Mmmmmm…Tastes Like Fire

i can’t say this enough. my parents are the cutest little hoohaws in the world. they came to my improv class’s showcase last night even though i told them they really didn’t have to come. well they showed up, yes they sure did. so i patted them on their lil heads. there is something weird about patting your parentals on the head. how do you say? ah yes, le role reversal! in any case, my mommers slipped a baklava in my lunchcase this morning with a tiny note saying ‘i’m her superstar.’ so basically yeah, she and daddums rule.

i might have to eat cake for lunch. or a frosting sandwich, in preparation for the impending holiday. i’ll have chocolate on wheat please. yes i want mayo on that! make it snappy!


holy crap, who has some bread?
courtesy of Flickr and Knitcore for Knitsters

daddy yankee is good work music. do torso gyrations improve productivity? DUH. i’m not even going to dignify that with a response.
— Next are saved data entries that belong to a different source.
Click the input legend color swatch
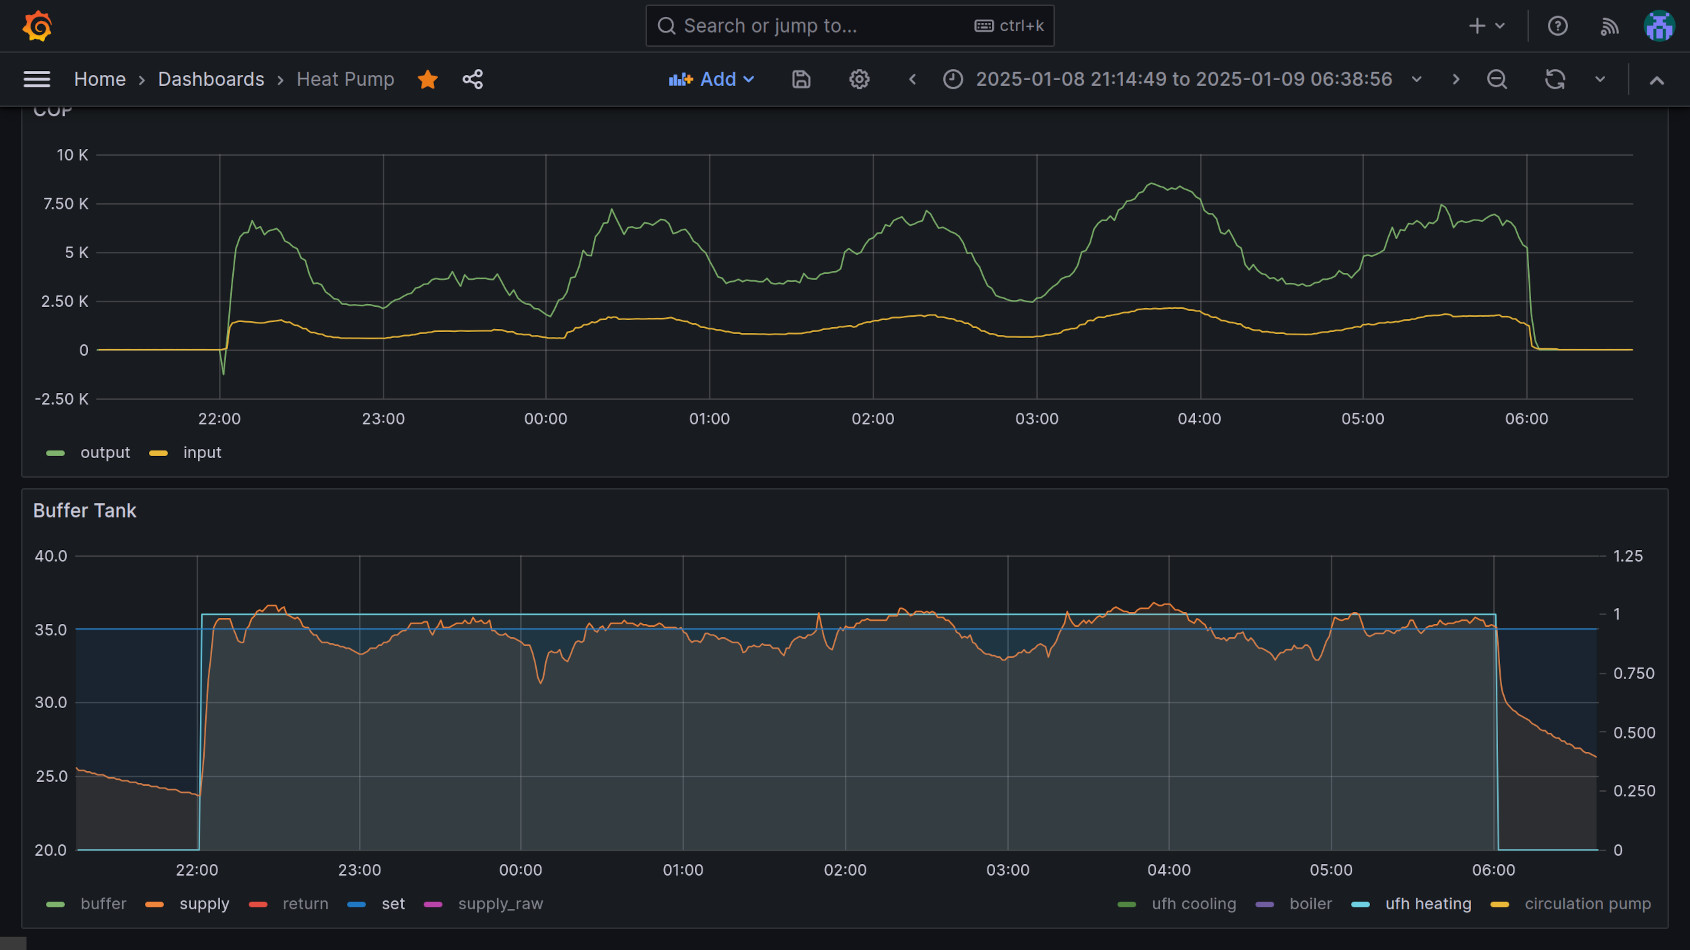Screen dimensions: 1690x950 [158, 453]
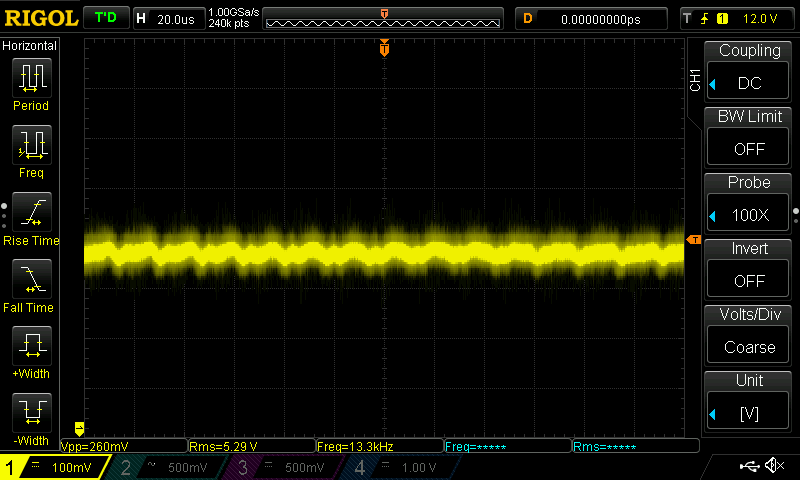Click the USB connection status icon

coord(749,466)
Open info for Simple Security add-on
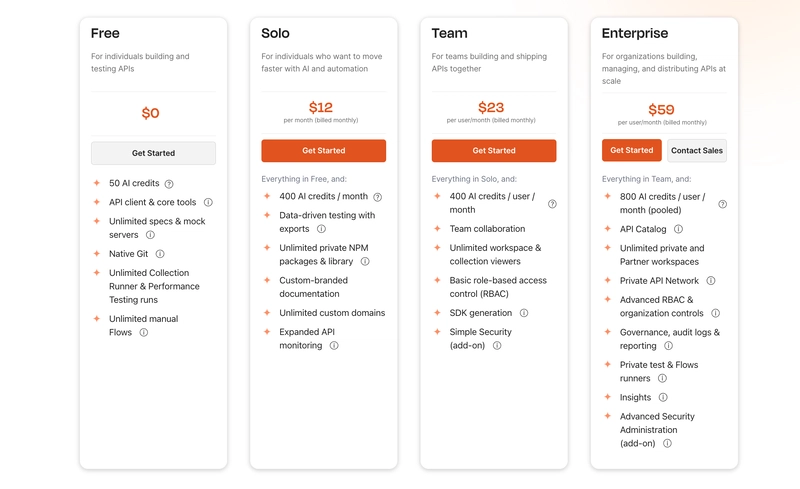 coord(497,346)
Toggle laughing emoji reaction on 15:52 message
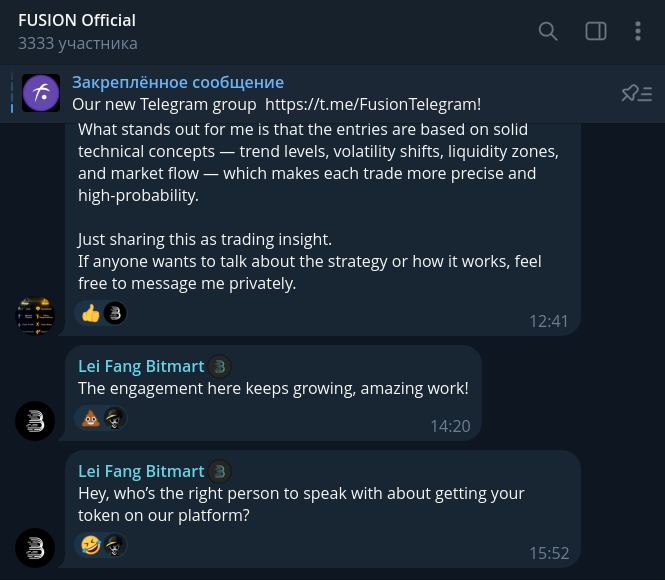The image size is (665, 580). [x=91, y=545]
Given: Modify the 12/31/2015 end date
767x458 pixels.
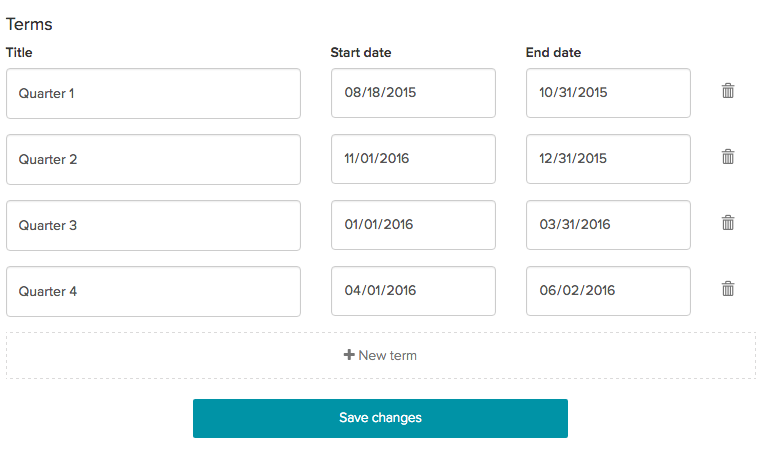Looking at the screenshot, I should click(609, 159).
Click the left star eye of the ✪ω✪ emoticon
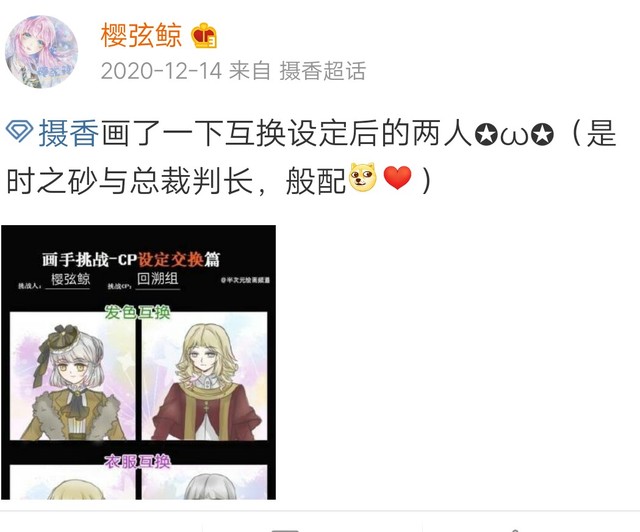Screen dimensions: 640x532 tap(486, 135)
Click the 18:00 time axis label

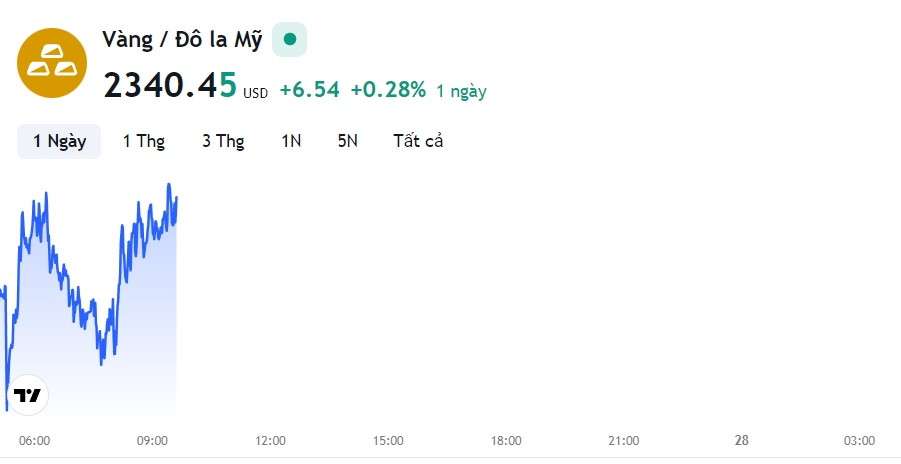click(x=506, y=441)
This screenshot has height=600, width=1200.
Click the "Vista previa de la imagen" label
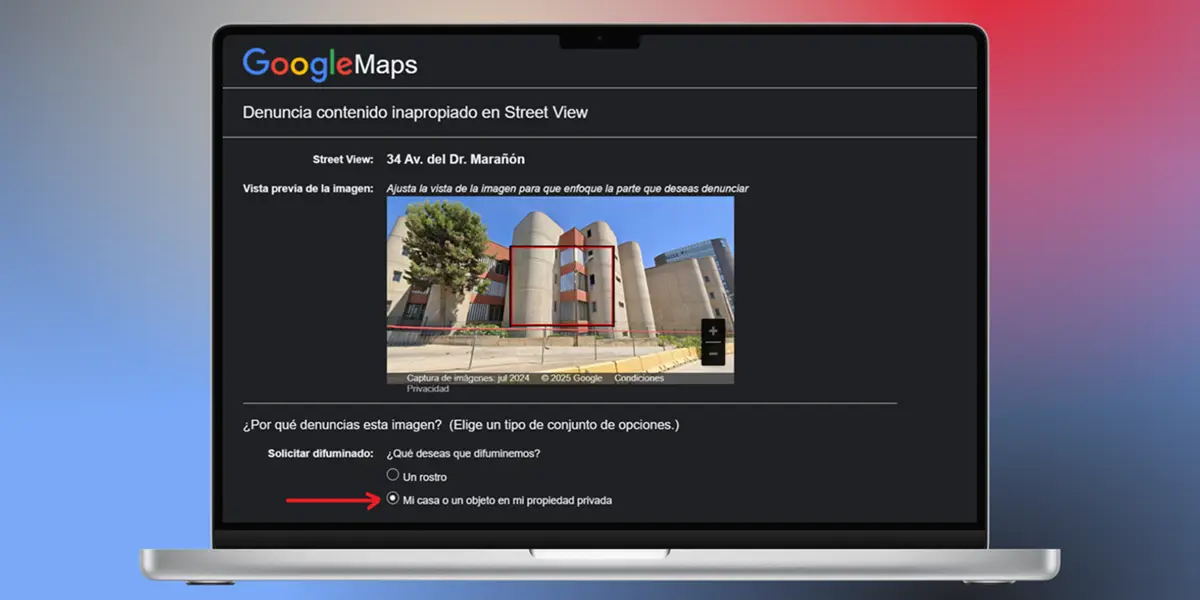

my car (on lease from parentals) smells like burning. it’s smelled of burning for almost a week now. i think something fell into the engine and is being slow-roasted into a carcass of its former self. it’s just not cool to drive in freezing weather with your windows rolled down to prevent suffocating on fried unknown object fumes. someone should do something!

i found the most gratuitous object and i think i’m giving it to my parents for the non-denominational gifty ceremony we perform every year around this time. it’s a (drumroll please)…

FURRY OR FEATHERED PICTURE FRAME!!!

courtesy of Inmagine


because nothing says I LOVE YOU like a picture surrounded by fur and/or feathers.